■ **Supplied passage**
The figure below displays the correlations among the covariates.

ggpairs(cbind.data.frame(age, experience, gpa))

For each student the logit of the parameter for the outcome model, p, is generated below and displayed in the resulting graph.

      xb <- -7 + 1.5*experience + 0.2*age + 0.05*gpa
      p <- 1/(1 + exp(-xb))
          plot(xb,p)

          #hist(p)

The randomly generated binomial distribution function below allows us to generate random values from a bernoulli distribution with a size n and a probability of success p.

y <- rbinom(n = 100, size = 1, prob = p)
    table(y)

## y
##  0  1 
## 47 53

The Data

  cbind.data.frame(y, age, experience, gpa) %>% group_by(y) %>% dplyr::summarise(n_students = n(),
                                            mean_gpa = mean(gpa),
                                            mean_age = mean(age))

One Class Support Vector Machines

Support vector machine is a supervised learning algorithm derived from statistical learning theory.

Supervised learning is not possible when data are of one Class as is the case here. It is necessary to find natural clustering of the data to groups. New data is assigned to the new formed groups. The support-vector clustering algorithm applies the statistics of support vectors to categorize unlabeled data. (Hava Siegelmann, Vladimir Vapnik)

      x = cbind.data.frame(age, experience, gpa)
      model_svm3 <- svm(x, y = NULL,type = "one-classification", kernel = "linear") 
      
      svm_predict3 = predict(model_svm3)
      table(svm_predict3, y)

##             y
## svm_predict3  0  1
##        FALSE 31 26
##        TRUE  16 27

The accuracy score suggests very poor performance.

mean(svm_predict3 == y)

## [1] 0.58

The SVM algorithm allows for probability predictions. In raises the question as to whether these could be used for propensity matching.

svm_predict3_prob = predict(model_svm3, x, decision.values = TRUE, probability = TRUE)
      probs = attr(svm_predict3_prob, "decision.values")
      res  = ifelse(probs> 0, "1", "0")
table(res, y )

##    y
## res  0  1
##   0 31 26
##   1 16 27

One Class Random Forests

Another alternative is to use the popular random forests algorithm in unsupervised mode. In effect, the outcome variable y is set to NULL.

■ **Required tasks**
a: Please write out the R tutorial on one-class classifiers from "The figure below" down to "the resulting graph.", keeping it word for word.
b: Write what comes next in the R tutorial on one-class classifiers, starting after its final sentence.

■ **Data**

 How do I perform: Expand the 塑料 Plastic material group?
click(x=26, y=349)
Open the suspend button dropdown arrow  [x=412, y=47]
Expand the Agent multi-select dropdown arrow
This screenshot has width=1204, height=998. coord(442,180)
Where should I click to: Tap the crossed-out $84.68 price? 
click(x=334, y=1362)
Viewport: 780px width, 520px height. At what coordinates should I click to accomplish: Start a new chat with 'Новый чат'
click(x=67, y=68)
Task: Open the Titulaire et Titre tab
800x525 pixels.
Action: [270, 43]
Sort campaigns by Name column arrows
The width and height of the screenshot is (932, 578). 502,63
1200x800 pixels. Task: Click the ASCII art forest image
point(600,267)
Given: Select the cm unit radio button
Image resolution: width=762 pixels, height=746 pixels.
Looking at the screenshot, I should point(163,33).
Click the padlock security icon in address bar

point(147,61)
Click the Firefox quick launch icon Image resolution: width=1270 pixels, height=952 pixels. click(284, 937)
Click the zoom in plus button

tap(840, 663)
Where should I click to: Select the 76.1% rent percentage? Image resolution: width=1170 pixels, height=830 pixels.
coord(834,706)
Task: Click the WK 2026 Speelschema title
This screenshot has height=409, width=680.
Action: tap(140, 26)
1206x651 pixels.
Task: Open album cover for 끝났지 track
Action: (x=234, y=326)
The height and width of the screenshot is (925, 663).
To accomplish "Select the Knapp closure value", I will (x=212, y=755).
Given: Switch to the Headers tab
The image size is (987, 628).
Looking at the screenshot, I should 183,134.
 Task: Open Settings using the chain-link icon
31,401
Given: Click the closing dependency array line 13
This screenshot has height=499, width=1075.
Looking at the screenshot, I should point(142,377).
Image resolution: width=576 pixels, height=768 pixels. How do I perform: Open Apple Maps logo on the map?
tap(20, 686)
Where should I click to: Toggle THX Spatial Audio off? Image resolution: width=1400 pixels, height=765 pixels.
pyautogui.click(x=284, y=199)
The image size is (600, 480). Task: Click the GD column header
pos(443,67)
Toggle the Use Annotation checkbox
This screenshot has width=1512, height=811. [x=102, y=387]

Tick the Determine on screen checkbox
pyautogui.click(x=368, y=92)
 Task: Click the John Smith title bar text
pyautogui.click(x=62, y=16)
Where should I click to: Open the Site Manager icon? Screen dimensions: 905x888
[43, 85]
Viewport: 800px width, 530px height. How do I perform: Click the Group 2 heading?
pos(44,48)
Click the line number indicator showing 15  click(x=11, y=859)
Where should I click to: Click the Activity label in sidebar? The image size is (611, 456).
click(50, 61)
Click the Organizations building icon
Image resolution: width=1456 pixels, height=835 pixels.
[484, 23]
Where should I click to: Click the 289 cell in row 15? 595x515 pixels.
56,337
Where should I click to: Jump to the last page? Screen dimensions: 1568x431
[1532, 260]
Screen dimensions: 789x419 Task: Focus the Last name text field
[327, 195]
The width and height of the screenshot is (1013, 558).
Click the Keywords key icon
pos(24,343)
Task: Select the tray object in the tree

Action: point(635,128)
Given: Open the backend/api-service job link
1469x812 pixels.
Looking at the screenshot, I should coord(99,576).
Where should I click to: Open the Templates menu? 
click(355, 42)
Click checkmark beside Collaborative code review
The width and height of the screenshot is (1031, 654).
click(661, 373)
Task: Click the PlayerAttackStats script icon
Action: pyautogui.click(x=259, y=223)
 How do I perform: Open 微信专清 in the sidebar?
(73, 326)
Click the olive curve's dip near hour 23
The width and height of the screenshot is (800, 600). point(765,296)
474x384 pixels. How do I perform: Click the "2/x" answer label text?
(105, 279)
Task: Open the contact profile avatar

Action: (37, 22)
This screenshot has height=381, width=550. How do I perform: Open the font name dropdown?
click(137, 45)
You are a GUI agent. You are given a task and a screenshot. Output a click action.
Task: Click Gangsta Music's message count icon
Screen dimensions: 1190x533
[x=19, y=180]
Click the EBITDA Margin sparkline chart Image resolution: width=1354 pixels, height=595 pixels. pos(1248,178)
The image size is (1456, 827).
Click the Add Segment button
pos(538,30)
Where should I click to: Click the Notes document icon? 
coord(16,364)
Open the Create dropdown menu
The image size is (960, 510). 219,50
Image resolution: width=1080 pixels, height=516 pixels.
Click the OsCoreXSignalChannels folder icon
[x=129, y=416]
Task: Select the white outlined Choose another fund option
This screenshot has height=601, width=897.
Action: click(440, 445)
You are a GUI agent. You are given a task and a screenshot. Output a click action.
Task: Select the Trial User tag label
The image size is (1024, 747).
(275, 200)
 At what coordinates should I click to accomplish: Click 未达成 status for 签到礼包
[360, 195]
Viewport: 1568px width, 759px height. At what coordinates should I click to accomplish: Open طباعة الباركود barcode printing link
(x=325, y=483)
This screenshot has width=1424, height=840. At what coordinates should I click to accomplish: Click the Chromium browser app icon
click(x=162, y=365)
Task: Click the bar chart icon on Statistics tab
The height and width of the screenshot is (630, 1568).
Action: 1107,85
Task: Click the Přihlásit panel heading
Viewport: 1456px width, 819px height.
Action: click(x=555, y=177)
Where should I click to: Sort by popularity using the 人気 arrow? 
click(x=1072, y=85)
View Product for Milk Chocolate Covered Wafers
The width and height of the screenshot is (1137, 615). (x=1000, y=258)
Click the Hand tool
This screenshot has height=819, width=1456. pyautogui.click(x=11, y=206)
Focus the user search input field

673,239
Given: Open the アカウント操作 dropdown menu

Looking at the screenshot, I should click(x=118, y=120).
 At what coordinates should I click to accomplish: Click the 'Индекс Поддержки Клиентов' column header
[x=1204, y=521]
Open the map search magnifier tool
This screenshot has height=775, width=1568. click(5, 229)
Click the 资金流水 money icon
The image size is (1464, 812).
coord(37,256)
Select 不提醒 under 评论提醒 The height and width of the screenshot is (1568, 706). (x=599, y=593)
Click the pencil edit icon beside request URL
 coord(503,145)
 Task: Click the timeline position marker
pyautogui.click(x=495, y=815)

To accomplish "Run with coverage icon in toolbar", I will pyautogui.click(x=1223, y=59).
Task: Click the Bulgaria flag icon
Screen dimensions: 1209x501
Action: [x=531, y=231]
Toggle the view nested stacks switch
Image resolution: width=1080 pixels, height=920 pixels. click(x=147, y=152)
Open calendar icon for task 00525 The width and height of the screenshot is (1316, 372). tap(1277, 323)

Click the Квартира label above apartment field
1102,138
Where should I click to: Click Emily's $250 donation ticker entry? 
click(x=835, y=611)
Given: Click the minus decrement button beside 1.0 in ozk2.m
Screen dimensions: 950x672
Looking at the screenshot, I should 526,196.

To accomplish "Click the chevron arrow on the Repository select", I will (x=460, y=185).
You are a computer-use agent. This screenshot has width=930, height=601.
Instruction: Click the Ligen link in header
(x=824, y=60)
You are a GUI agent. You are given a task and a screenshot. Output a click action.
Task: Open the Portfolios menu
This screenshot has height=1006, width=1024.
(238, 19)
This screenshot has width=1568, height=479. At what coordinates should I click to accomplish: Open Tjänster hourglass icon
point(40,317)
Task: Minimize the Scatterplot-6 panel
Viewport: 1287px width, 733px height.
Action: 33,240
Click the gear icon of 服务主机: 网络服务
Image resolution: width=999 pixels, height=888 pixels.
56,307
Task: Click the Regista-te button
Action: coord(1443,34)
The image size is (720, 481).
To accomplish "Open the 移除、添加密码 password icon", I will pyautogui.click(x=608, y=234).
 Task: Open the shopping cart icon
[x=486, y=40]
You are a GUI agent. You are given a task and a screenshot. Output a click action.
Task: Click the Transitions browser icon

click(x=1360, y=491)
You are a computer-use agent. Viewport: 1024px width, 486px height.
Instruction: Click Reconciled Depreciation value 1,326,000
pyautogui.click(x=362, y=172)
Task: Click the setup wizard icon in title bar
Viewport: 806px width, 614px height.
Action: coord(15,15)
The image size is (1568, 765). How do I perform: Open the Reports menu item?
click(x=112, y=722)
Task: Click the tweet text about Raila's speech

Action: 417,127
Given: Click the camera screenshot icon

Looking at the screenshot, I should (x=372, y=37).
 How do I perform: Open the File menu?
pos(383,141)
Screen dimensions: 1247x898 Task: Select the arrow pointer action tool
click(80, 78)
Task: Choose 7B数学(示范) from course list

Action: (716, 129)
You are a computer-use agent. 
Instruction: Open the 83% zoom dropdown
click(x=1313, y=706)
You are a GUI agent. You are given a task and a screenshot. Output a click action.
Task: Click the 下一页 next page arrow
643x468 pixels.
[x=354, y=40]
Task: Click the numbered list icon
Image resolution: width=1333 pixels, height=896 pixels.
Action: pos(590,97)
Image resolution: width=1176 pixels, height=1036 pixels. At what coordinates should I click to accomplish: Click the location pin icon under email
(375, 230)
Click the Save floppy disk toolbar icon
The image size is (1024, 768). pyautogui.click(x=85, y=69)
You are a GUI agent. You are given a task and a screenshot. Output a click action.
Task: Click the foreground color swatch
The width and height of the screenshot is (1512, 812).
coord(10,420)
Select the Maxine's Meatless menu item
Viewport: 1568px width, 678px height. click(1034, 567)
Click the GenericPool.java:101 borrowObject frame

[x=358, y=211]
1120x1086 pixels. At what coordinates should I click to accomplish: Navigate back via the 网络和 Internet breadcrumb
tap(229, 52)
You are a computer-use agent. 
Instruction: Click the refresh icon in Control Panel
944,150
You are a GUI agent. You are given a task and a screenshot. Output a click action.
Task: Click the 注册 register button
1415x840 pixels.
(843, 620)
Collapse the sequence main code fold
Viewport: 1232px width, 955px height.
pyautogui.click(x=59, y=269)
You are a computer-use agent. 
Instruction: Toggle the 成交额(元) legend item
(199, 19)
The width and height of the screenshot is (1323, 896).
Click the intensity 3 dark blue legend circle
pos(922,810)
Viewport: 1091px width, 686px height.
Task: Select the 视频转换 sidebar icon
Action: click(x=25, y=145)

■ **Task answers**
a:
The figure below displays the correlations among the covariates.

ggpairs(cbind.data.frame(age, experience, gpa))

For each student the logit of the parameter for the outcome model, p, is generated below and displayed in the resulting graph.

b:
The algorithm generates proximity matrix. A proximity matrix is a two-dimensional array containing the pairwise distances between the elements of a matrix. As a general proposition a proximity matrix measures the similarity (or dissimilarity) between the pairs of a matrix.

      rf2 <- randomForest(x, mtry = 2, ntree = 5000, proximity = TRUE)
      
      prox <- rf2$proximity
      pam.rf <- pam(prox, 2)
      pam.rf$clustering = factor(pam.rf$clustering, levels = c("1","2"))
      pam.rf$clustering =    fct_recode(pam.rf$clustering, "0" = "2", "1" = "1")
        mean(pam.rf$clustering == y)

## [1] 0.62

I use the confusion matrix function from the package caret; it offers an array of performance metrics.

caret::confusionMatrix(pam.rf$clustering,as.factor(y))

## Warning in confusionMatrix.default(pam.rf$clustering, as.factor(y)): Levels are
## not in the same order for reference and data. Refactoring data to match.

## Confusion Matrix and Statistics
## 
##           Reference
## Prediction  0  1
##          0 13  4
##          1 34 49
##                                         
##                Accuracy : 0.62          
##                  95% CI : (0.517, 0.715)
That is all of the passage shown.